One of Kanevsky’s TikToks debunking a false claim from another creator.

Kyle Ayson, Staff Writer

Inna Kanevsky, a psychology professor at San Diego Mesa College, has grown into fame by utilizing the trend of TikTok videos.

Since joining TikTok last year, Kanevsky has posted numerous videos debunking psychology myths, with the videos aimed at educating and engaging her students while addressing relevant topics. She has hit over 800 thousand followers on her account @dr_inna, in a process she describes as “just sort of happening.”

Initially, Kanevsky said she joined TikTok to help out her daughter with her videos. Kanevsky then realized the convenience of short videos and utilized the platform to produce videos of class material for her students. 

“I thought if I do like one minute videos just to show a concept or illustrate something, and then use music,” said Kanevsky, “students may be actually willing to watch that.”

For example, Kanevsky did a video series that ran along for three days on the topic of the Stanford Prison Experiment. It was a social psychology experiment that attempted to investigate the psychological effects of perceived power, focusing on the struggle between prisoners and prison officers. 

In another one of her videos, she did a behind-the-scenes take on what it feels like to do prep work for creating these series.

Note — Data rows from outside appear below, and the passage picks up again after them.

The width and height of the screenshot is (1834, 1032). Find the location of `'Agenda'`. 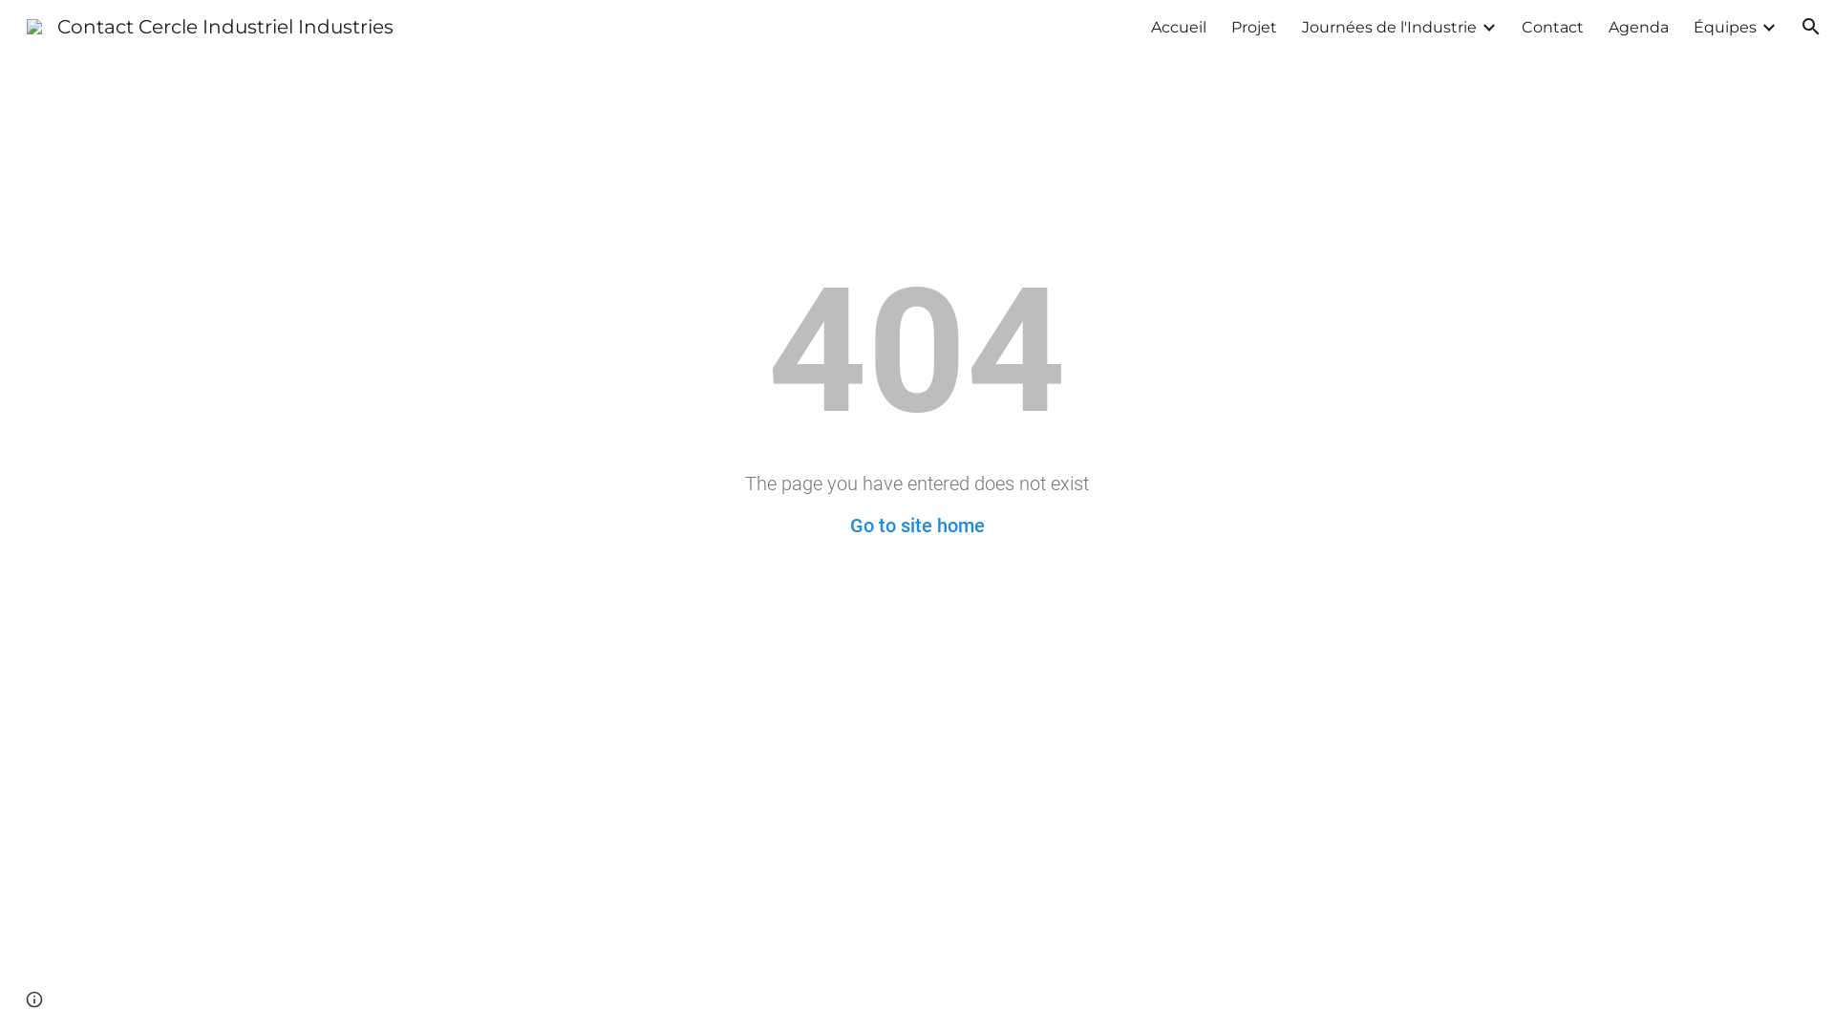

'Agenda' is located at coordinates (1608, 26).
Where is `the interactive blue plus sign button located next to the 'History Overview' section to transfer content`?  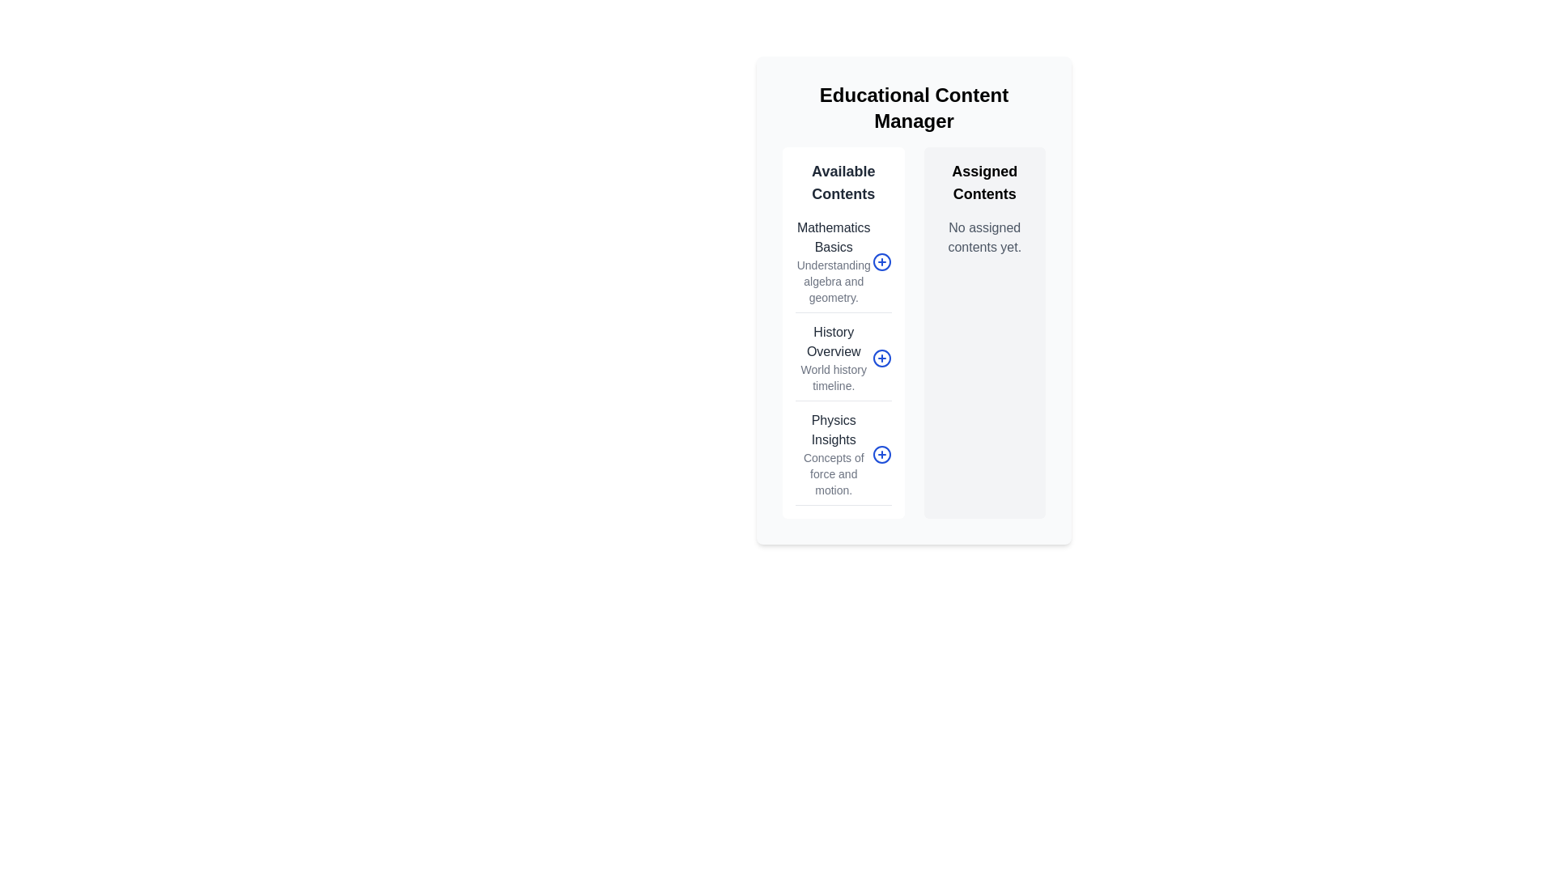
the interactive blue plus sign button located next to the 'History Overview' section to transfer content is located at coordinates (843, 361).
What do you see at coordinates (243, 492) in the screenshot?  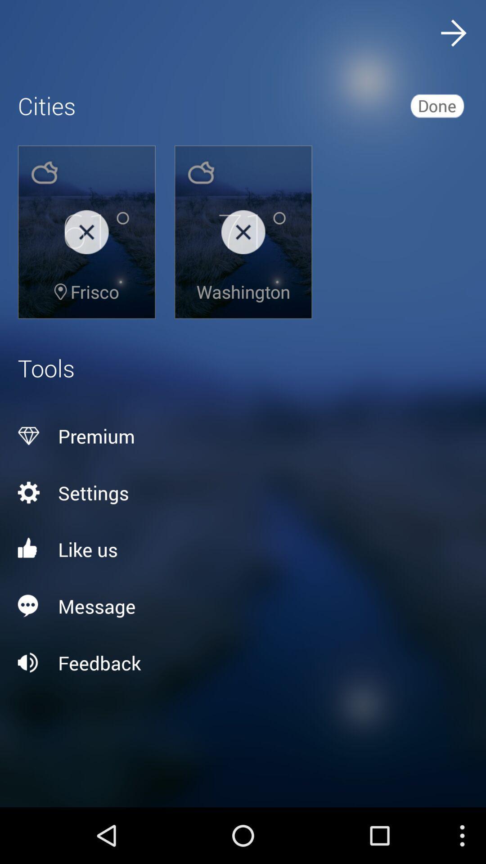 I see `the button below premium` at bounding box center [243, 492].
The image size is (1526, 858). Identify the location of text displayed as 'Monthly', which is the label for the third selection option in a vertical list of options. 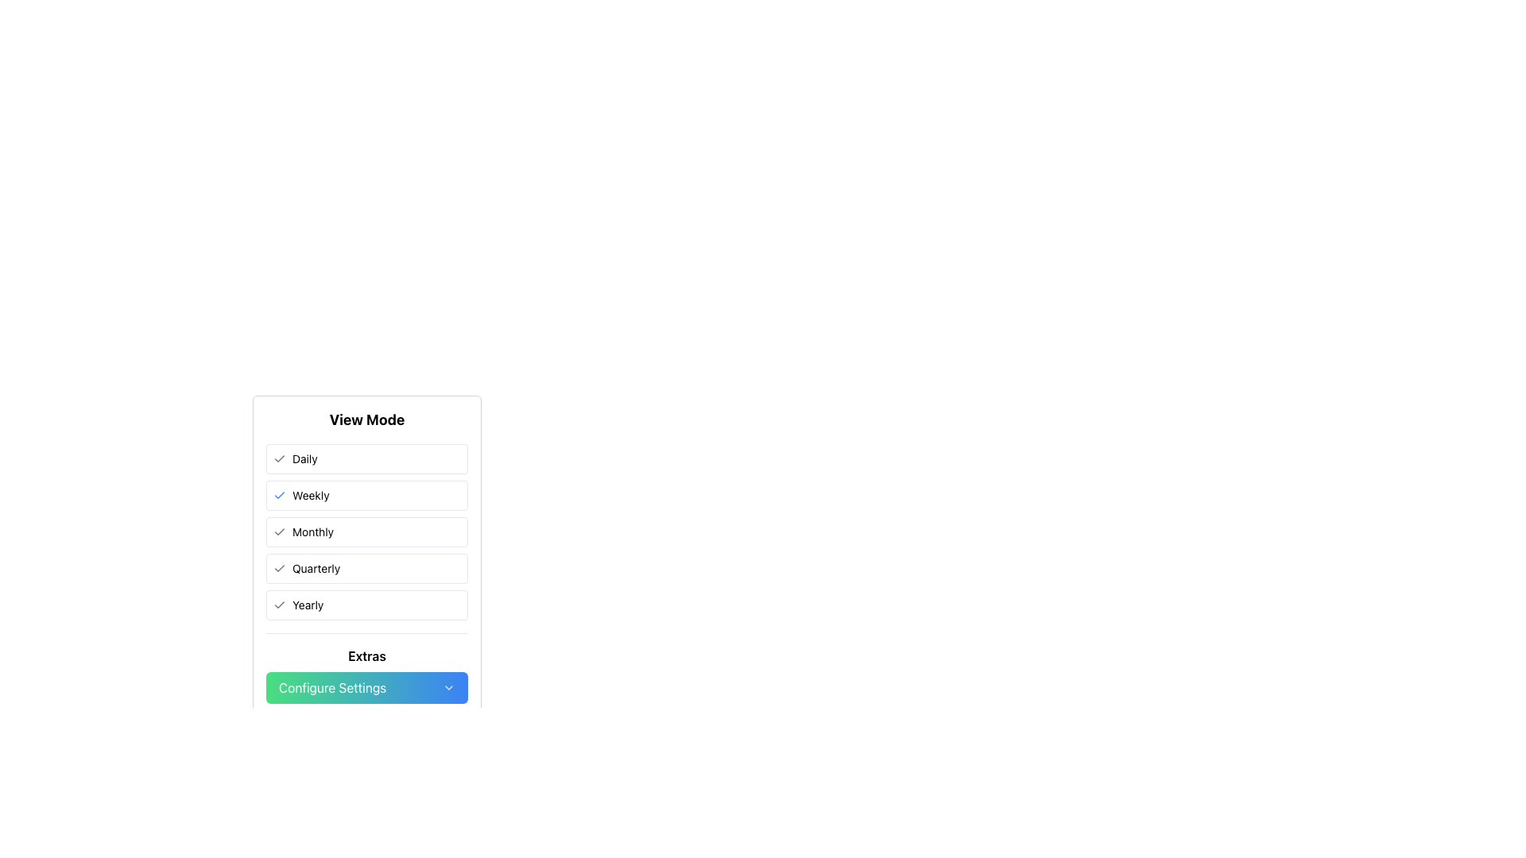
(312, 533).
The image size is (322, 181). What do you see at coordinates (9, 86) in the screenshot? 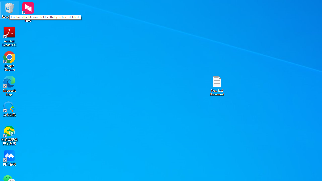
I see `'Microsoft Edge'` at bounding box center [9, 86].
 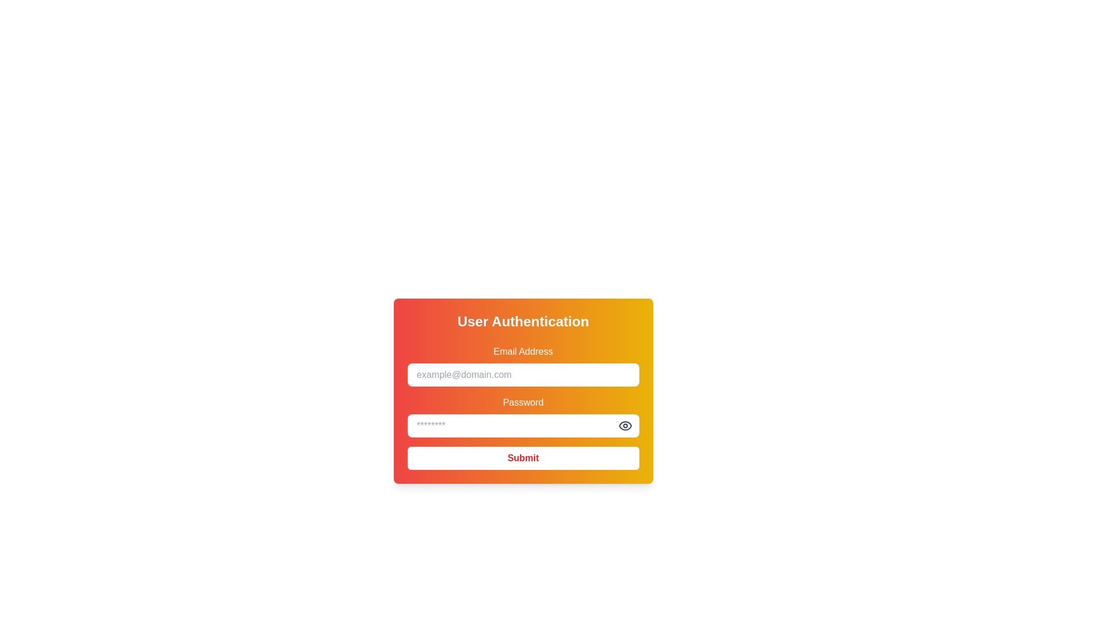 What do you see at coordinates (624, 426) in the screenshot?
I see `the icon located to the right of the password input box` at bounding box center [624, 426].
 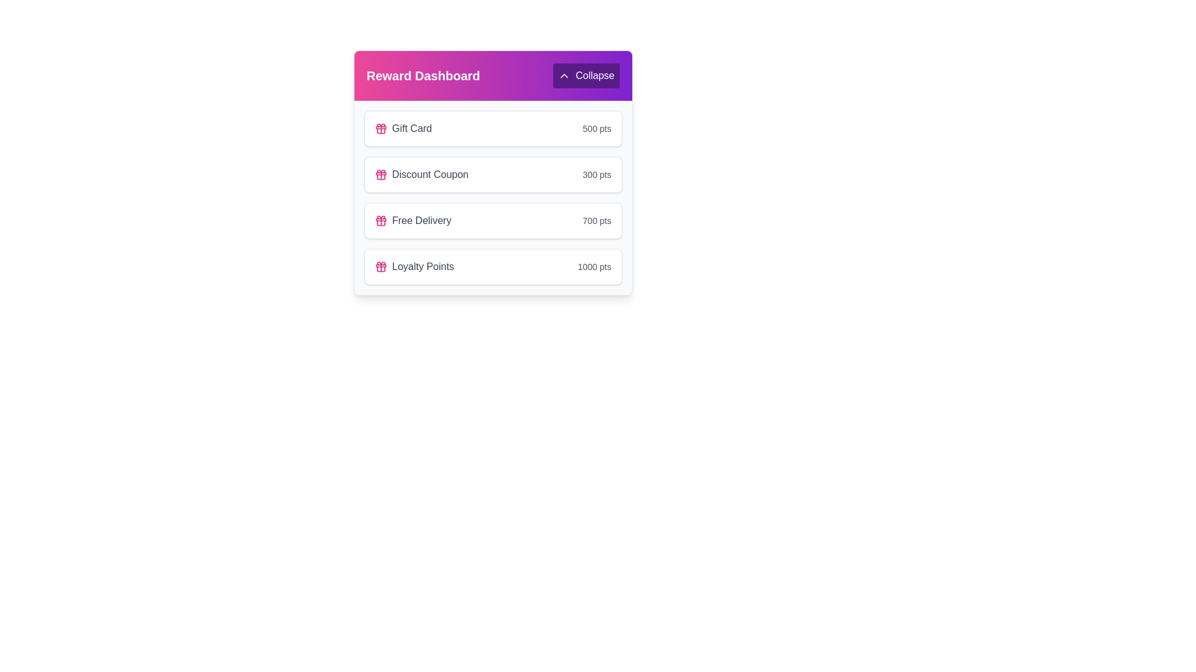 What do you see at coordinates (380, 175) in the screenshot?
I see `the reward icon for the 'Discount Coupon' entry, which is the first icon in a vertical list, located on the left side next to the label 'Discount Coupon'` at bounding box center [380, 175].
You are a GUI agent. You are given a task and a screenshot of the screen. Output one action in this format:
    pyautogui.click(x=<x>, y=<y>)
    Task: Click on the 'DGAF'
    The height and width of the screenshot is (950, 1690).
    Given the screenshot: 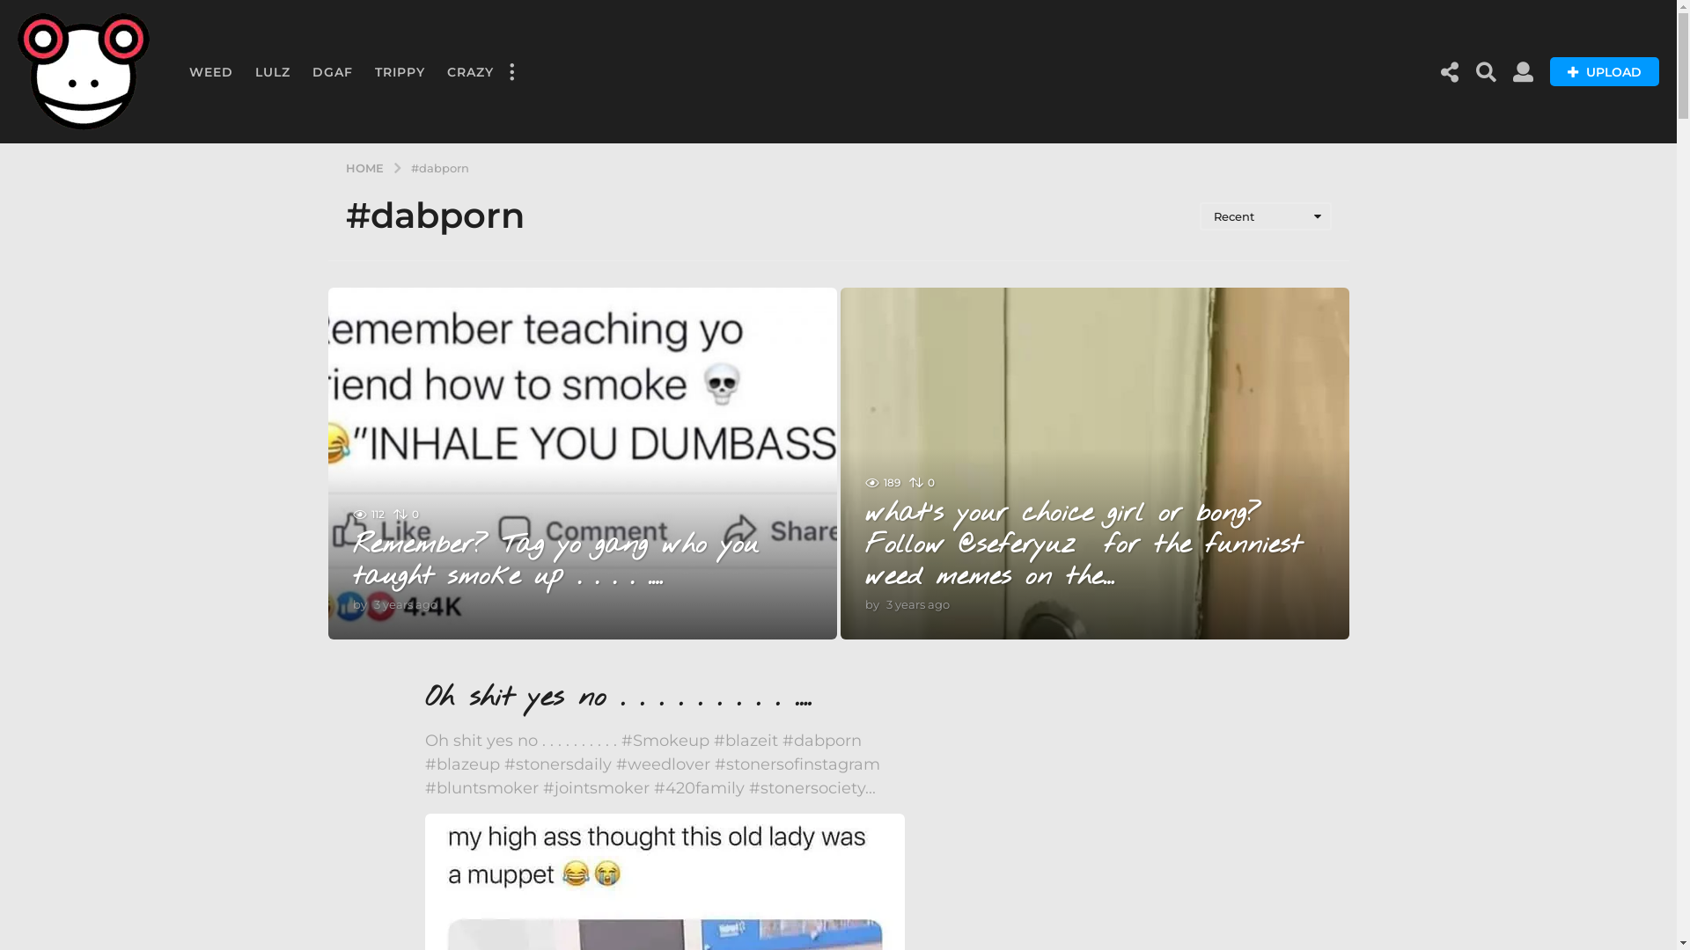 What is the action you would take?
    pyautogui.click(x=333, y=70)
    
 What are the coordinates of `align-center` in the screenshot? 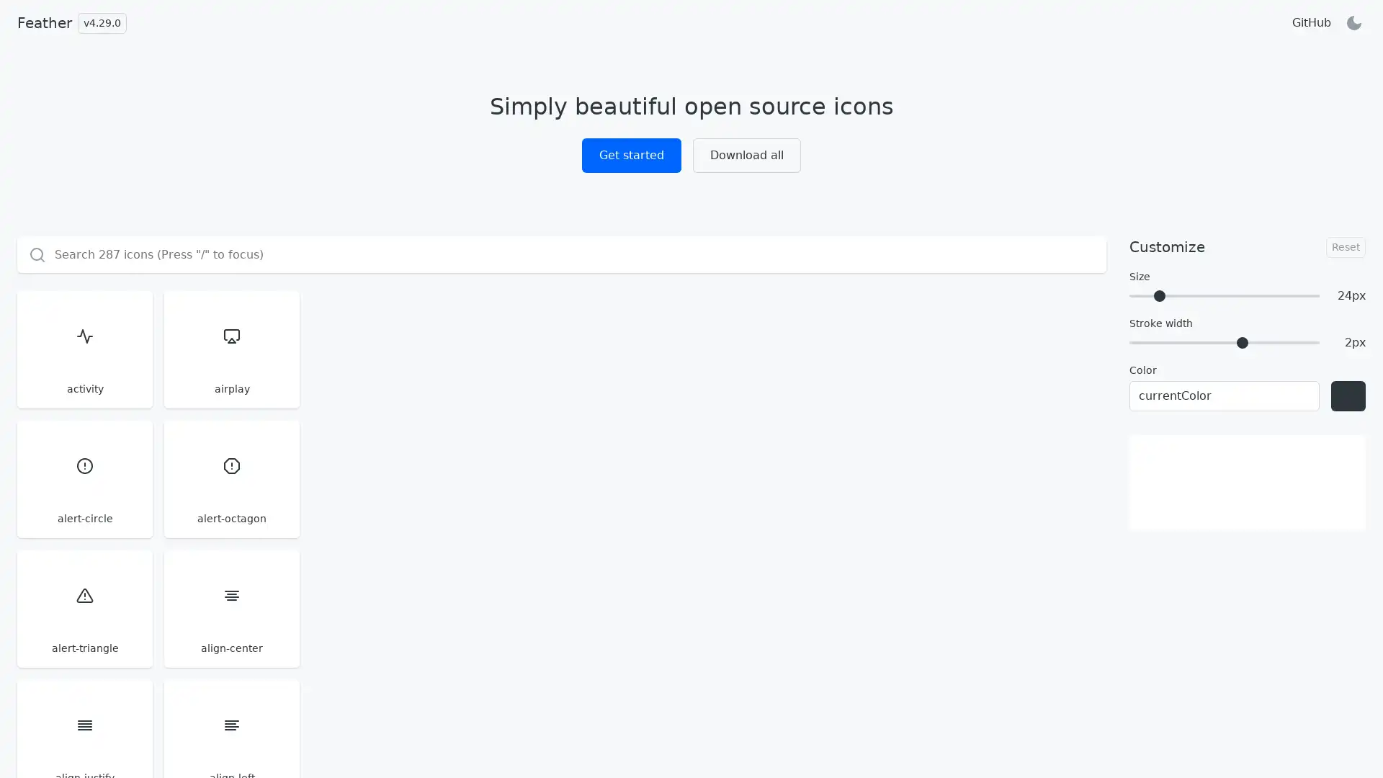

It showed Kanevsky working and once she took a break, she shakingly took a sip from her mug; it provided a comedic tone and illustrated the idea of how much work she puts into the series. 

One of Kanevsky’s students, Krys Schempp, said that in this “ever-evolving tech-filled world, it feels like teaching will have to adapt to be of any use.” In regards to Kanevsky’s unique approach, Schempp also added,I am confident that her TikToks will encourage more people to study psychology, but it might also inspire more teachers to come out of the libraries, into the future, and reach a whole new level of teaching.” 

After a while of making videos, Kanevsky said she got into it. She kept creating content and interacting with other creators. One of them came into contact with Kanevsky about a creator who was spreading fake information on mental health. The creator started getting questioned about the credibility of their posts and received negative responses. The problem was that the creator was unqualified to give mental health advice.

Kanevsky decided to help out with the situation. “So I made a video,” she said, thinking that as a professor, “maybe I can get through a little better,” and as someone without the credentials, maybe “you shouldn’t talk about mental health.”

That video went viral and a plethora of people asked for more from Kanevsky. Other creators kept tagging her in psychology facts and mental health videos. “That’s how I found out, I wasn’t even aware until January that there is so much misinformation about psychology on TikTok,” added Kanevsky.

For the debunking videos, there was a video that reached over 14 million views. A TikToker claimed that “Psychology says that when someone is laughing and they look at you, they’re attracted to you.” In response, Kanevsky had a simple explanation. “Psychology says no such thing. And don’t even get me started on the ‘if you dream about someone, that means they are in love with you.’ How is that supposed to work?” 

Schempp said she wanted to include that “Dr. Kanevsky feels like a TikTok autocorrect feature that politely comes in to correct these misconceptions, specifically when they are applied to viral accounts. In this way, she is a cure for viral disinformation.” 

Following the trend of TikTok videos, whether it’s for educational or entertainment purposes, Kanevsky took the opportunity to engage with her students by debunking false information in a way that made her virally famous and eventually, Kanevsky laughingly confirmed, became her hobby.